In the process of normal day-to-day university activities, University of Guam collects large amounts of personal data on its students, faculty, and staff.
Much of this data is not sensitive, and is in fact publicly available. However, some of it is sensitive, including personal, financial, and legal information. Sensitive data include information protected by federal law as well as that protected by university policy.
Examples of Protected Data
The following are some prominent examples of data protected by state and federal law and university policy.

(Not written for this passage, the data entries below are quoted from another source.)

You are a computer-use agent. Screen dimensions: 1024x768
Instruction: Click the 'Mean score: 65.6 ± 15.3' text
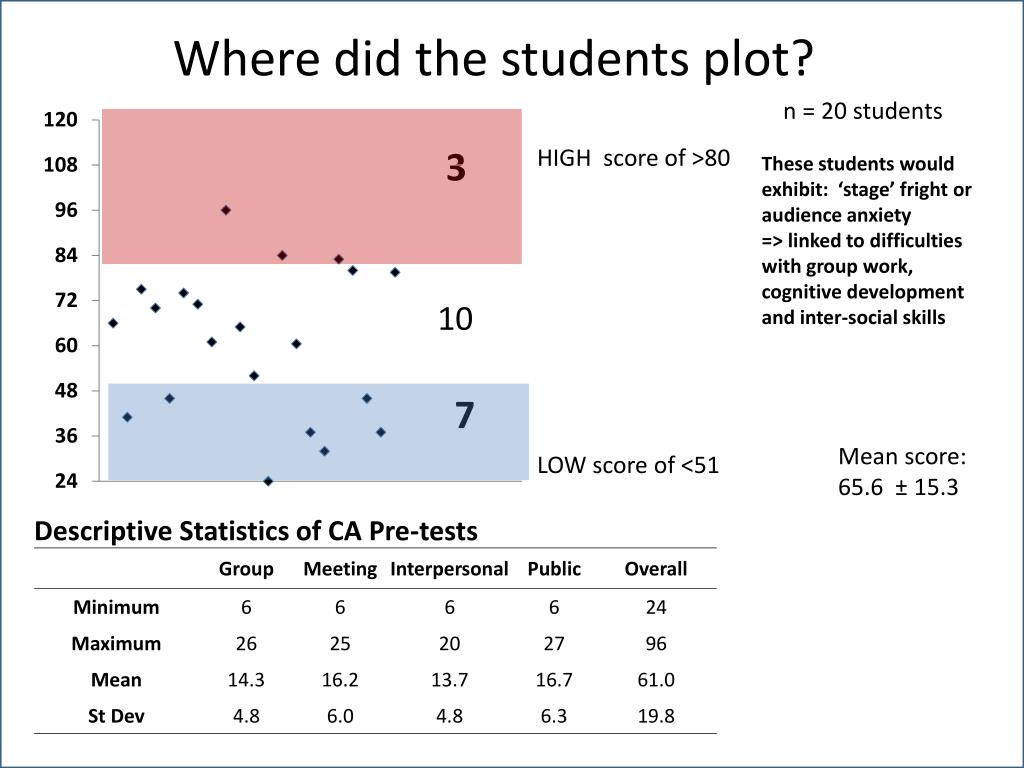pyautogui.click(x=902, y=472)
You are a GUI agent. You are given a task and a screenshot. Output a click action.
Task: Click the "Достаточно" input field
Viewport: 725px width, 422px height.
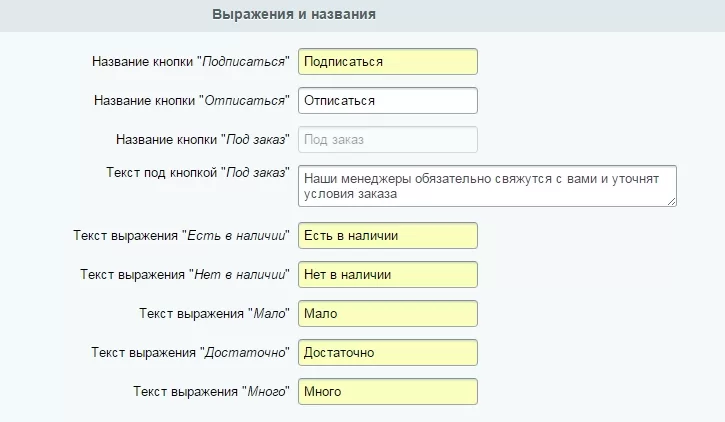click(x=387, y=353)
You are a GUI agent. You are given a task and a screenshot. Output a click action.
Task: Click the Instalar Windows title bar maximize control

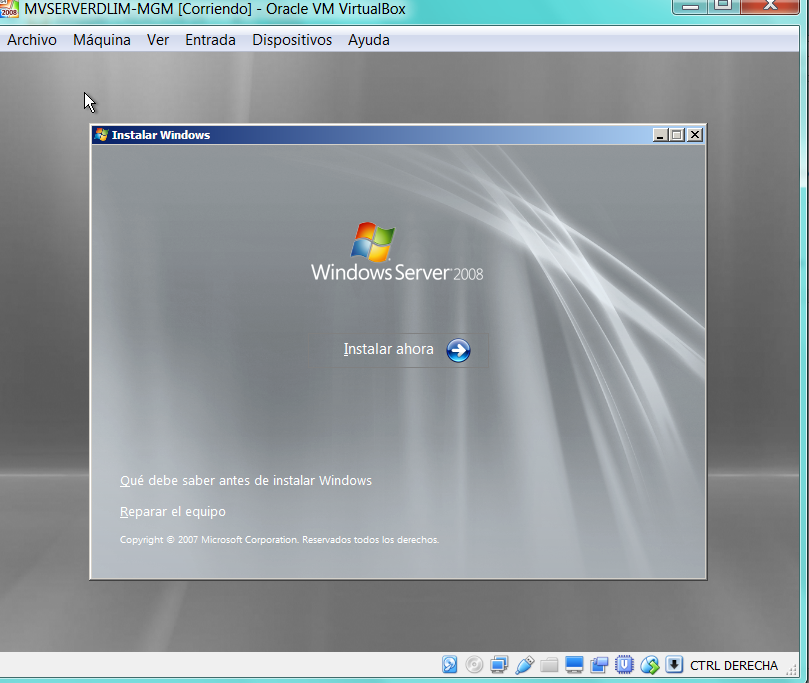coord(679,134)
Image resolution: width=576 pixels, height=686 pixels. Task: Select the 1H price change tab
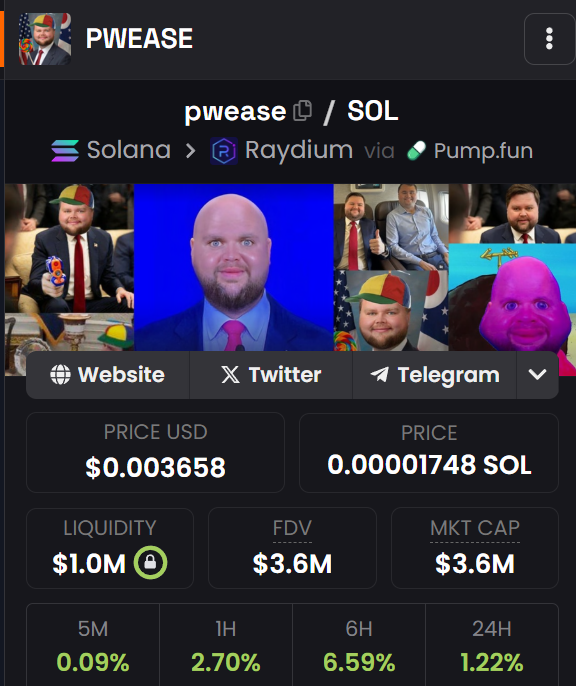(x=226, y=645)
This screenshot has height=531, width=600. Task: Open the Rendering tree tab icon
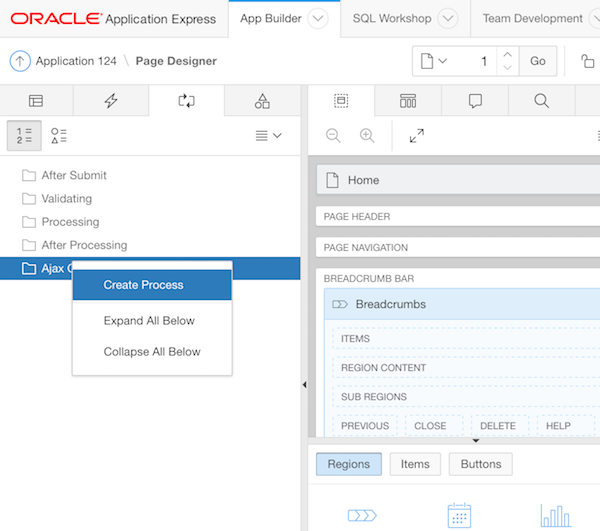[x=36, y=101]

Often, context plays a role in data sensitivity; thus, this list is not exhaustive:
- Personal and financial data, including:
- Social Security number
- Credit card number or banking information
- Passport number
- Foreign visa number
- Tax information
- Credit reports
- Any information that can be used to facilitate identity theft (such as mother's maiden name)
- Federally protected data, including:
- FERPA-protected information (e.g., student information and grades)

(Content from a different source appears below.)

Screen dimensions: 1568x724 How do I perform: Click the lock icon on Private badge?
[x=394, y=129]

- HIPAA-protected information (e.g., health, medical, or psychological information)
Family Education Rights and Privacy Act (FERPA)
The Family Education Rights and Privacy Act was enacted in 1974. FERPA protects the privacy of student education records. All educational institutions that receive federal funding, including University of Guam, must comply with FERPA.
HOW DOES FERPA APPLY TO COLLECTING/STORING STUDENT DATA?
Generally, a student's records cannot be shared without specific written consent by the student. These records include grades, class lists, course schedules, disciplinary records, and financial records.
A 2008 update to FERPA clarified that schools use "reasonable methods" to ensure school officials have access to only those records they need.
FERPA does allow "directory information" to be collected and contained because it's not generally considered harmful or an invasion of privacy if disclosed. Examples of directory information include:
- Student's name
- Phone number(s)
- Address(es)
- Email address(es)
- Degrees and awards received
- Most recent educational institution attended
- Augusta University photograph
- Major fields of study
- Participation in organized sports/activities
- Dates of Augusta University attendance
- Height/weight of athletic team members
- Thesis/Dissertation title and faculty mentor
- Employment title and contact information
Re-evaluate your form
STOP AND THINK
If you are handling or collecting critical information, such as Social Security numbers, financial information, driver's license numbers, or other sensitive personal data, determine if this information is really necessary.
- If you do not absolutely need the information to transact business, get rid of it! If you received that data from another source, tell them not to provide it to you anymore.
- If you do absolutely need it for the transaction, ensure you are handling it securely.
- Double check email addresses, fax numbers, telephone numbers before transmitting the data.